Many people have tonnes of video they need to process for different reasons, e.g. video analytics, DSARs, security etc. Secure Redact is a quick and easy tool to redact personal data from videos, including faces, tattoos, license plates, and vehicles so that video data can be used and shared without compromising privacy.

Secure Redact automatically detects the faces, heads and license plates of the video, ready for redaction. Once you have uploaded your media, this will be shown by the orange boxes. These are the automatically added redaction boxes and where, in the exported video, the faces and license plates will be blurred. 

From here, you have lots of different options for the review process. In this case, we are going to talk through a common usage: how to blur a new face. 

There may be the case that the system hasn’t added an orange redaction box to a particular face that you need to blur. This is because the Secure Redact system cannot be 100% accurate. Videos are long, have lots of movement, and can have a lower resolution quality or occlusion from different camera positioning. As a result, automatically redacting ALL the faces is tough - even for AI. 

For example, in an hour of video from a busy city street, you could have roughly 2 million faces in the video. Even a system that was 99.9% accurate would still miss 2,000 faces.

==============================

#### [What you will do]
#1 Decide whether each statement agrees with the Secure Redact passage, answering yes or no and quoting the deciding words: (a) The automatically added redaction boxes appear in orange. (b) The Secure Redact system is described as 100% accurate. (c) An hour of video from a busy city street could contain roughly 2 million faces.
#2 According to the Secure Redact passage, how many faces would a system that was 99.9% accurate still miss in that hour of city street video?
#3 Write the next part of the Secure Redact passage, picking up after its final sentence.

#### [Data segment]
==============================

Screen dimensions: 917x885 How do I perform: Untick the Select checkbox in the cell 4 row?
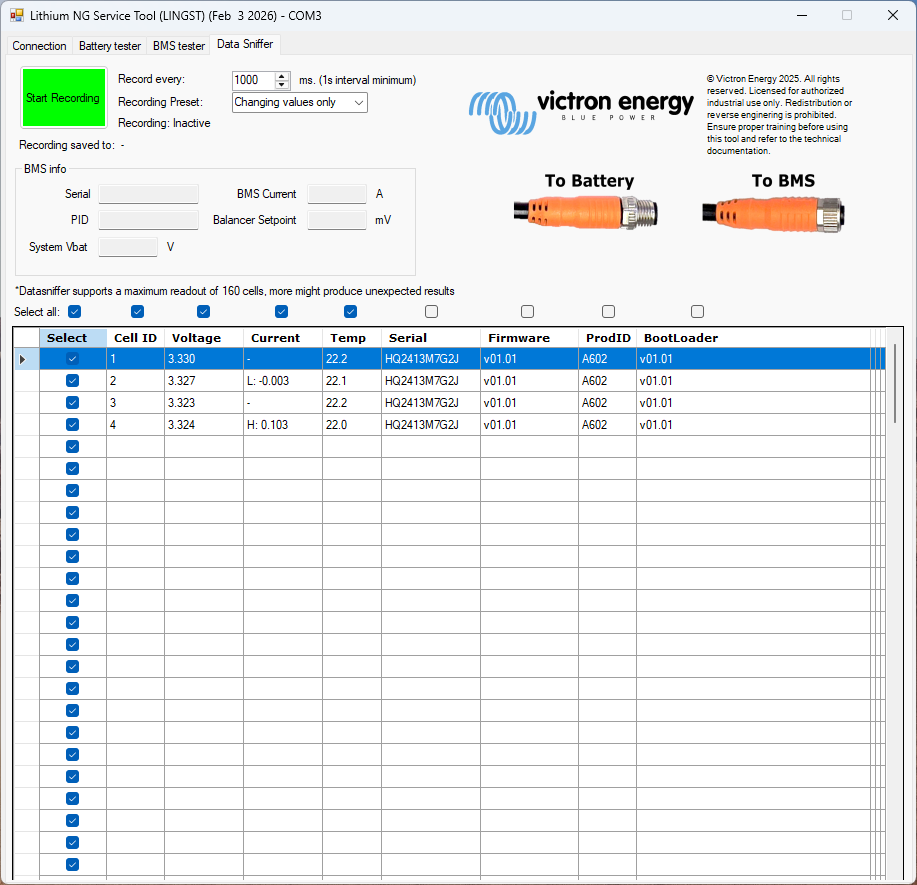(72, 425)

==============================

#### [Per-task outputs]
#1
(a) Yes: "this will be shown by the orange boxes"
(b) No: "the Secure Redact system cannot be 100% accurate"
(c) Yes: "you could have roughly 2 million faces in the video"

#2 2,000 faces.

#3
Not to worry, we have a quick and easy solution. 


First, you need to locate where the individual you want to blur appears in the video. You can go through the video by using the video controls at the bottom of the screen. Once you’ve found the right frame where the individual appears, you are ready to go. 

Right click anywhere within the video player and then click add track. 


Quick fire: what is a track?

A track is a consecutive set of redaction boxes that follows the same face (or number plate) throughout the video. It allows you to have consistent redaction of that one individual across multiple frames.


You should then see a yellow box that you can adjust the size of, and drag to cover the face you need to redact. 

You will see the individual track view appear on the right, with the start and end frame numbers.

These will be the numbers of the first and the last frame in which your individual appears. You’ll notice that the start frame is now the same as the frame number you are currently on (i.e. where you added the yellow box). 

You can then scroll through the frames by going forward in the video with the video controls - up until where you want that track to end (i.e. when the individual goes out of frame). Then right click on the screen again, and click “Add track end”. Alternatively, once you have found the end frame, press the “+” button next to the end frame box in the individual track view.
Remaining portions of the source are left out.